Using the records below, give again exactly the lines from the line that contains "[Starfield verification link] (261, 2568)" through the line that contains "FAQ (21, 2545)", both ends included, and only those.
··· DATA FOR THIS EXERCISE
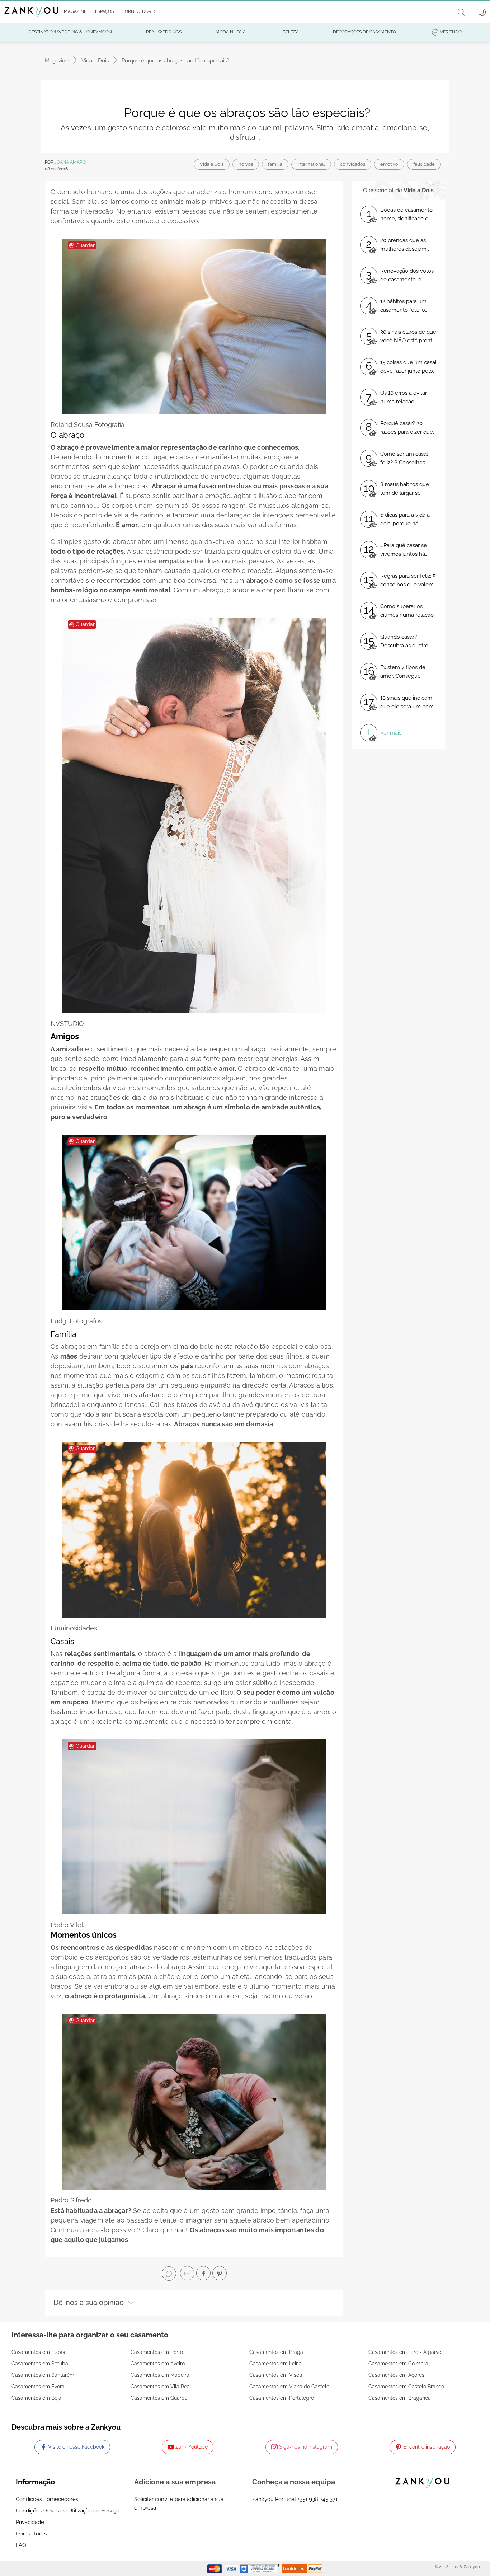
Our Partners (31, 2533)
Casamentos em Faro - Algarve (404, 2352)
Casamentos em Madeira (160, 2375)
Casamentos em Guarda (159, 2398)
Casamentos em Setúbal (40, 2363)
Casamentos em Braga (276, 2352)
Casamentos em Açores (396, 2375)
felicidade (424, 164)
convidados (352, 164)
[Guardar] (194, 325)
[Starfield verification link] (261, 2568)
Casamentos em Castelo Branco (406, 2386)
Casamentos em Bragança (399, 2398)
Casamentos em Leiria (275, 2363)
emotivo (389, 164)
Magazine (57, 60)
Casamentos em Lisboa (39, 2352)
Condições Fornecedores (47, 2499)
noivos (246, 164)
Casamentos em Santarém (42, 2375)
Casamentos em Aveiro (158, 2363)
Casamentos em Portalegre (281, 2398)
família (275, 164)
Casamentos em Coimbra (398, 2363)
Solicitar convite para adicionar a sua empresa (178, 2503)
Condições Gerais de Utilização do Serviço (67, 2510)
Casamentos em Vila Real (161, 2386)
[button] (73, 11)
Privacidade (30, 2522)
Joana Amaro (70, 162)
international (311, 164)
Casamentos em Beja (36, 2398)
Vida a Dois (95, 60)
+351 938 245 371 (317, 2499)
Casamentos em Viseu (275, 2375)
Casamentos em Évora (38, 2386)
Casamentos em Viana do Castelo (289, 2386)
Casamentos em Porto (157, 2352)
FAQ (21, 2545)
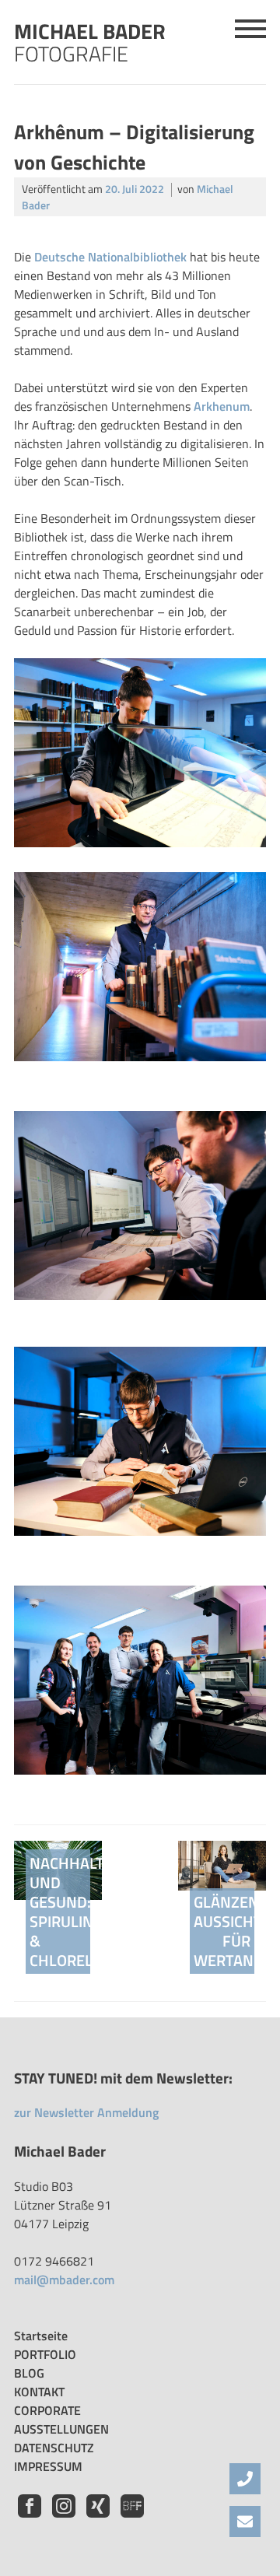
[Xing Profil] (99, 2513)
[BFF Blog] (132, 2513)
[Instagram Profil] (65, 2513)
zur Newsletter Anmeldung (86, 2112)
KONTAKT (39, 2391)
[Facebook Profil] (31, 2513)
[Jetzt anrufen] (245, 2478)
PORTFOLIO (45, 2354)
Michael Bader (90, 40)
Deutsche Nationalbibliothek (109, 256)
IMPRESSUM (48, 2466)
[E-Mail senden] (245, 2521)
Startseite (41, 2335)
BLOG (29, 2373)
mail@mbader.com (64, 2279)
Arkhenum (222, 406)
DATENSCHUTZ (54, 2447)
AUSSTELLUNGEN (61, 2429)
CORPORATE (47, 2410)
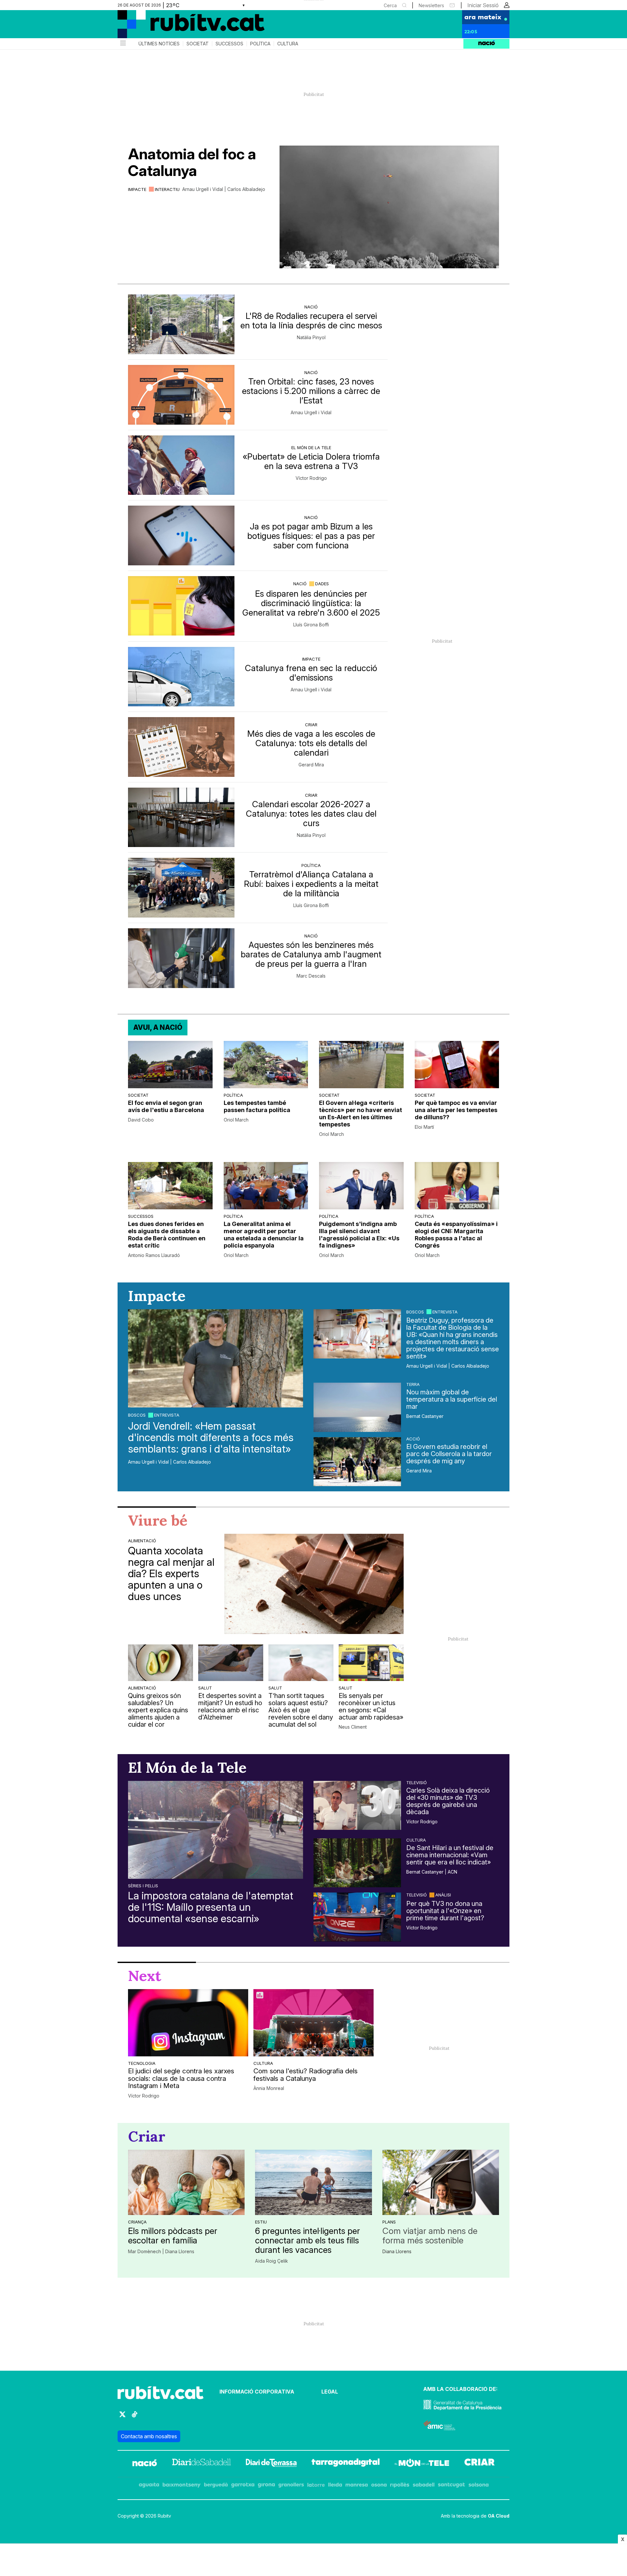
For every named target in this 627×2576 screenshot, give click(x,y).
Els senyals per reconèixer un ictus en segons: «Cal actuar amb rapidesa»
······
● **EXERCISE RESULT**
[Starfield verification link] (261, 2568)
Casamentos em Castelo Branco (406, 2386)
Casamentos em Bragança (399, 2398)
Casamentos em Leiria (275, 2363)
emotivo (389, 164)
Magazine (57, 60)
Casamentos em Lisboa (39, 2352)
Condições Fornecedores (47, 2499)
noivos (246, 164)
Casamentos em Santarém (42, 2375)
Casamentos em Aveiro (158, 2363)
Casamentos em Portalegre (281, 2398)
família (275, 164)
Casamentos em Coimbra (398, 2363)
Solicitar convite para adicionar a sua empresa (178, 2503)
Condições Gerais de Utilização do Serviço (67, 2510)
Casamentos em Vila Real (161, 2386)
[button] (73, 11)
Privacidade (30, 2522)
Joana Amaro (70, 162)
international (311, 164)
Casamentos em Beja (36, 2398)
Vida a Dois (95, 60)
+351 938 245 371 (317, 2499)
Casamentos em Viseu (275, 2375)
Casamentos em Évora (38, 2386)
Casamentos em Viana do Castelo (289, 2386)
Casamentos em Porto (157, 2352)
FAQ (21, 2545)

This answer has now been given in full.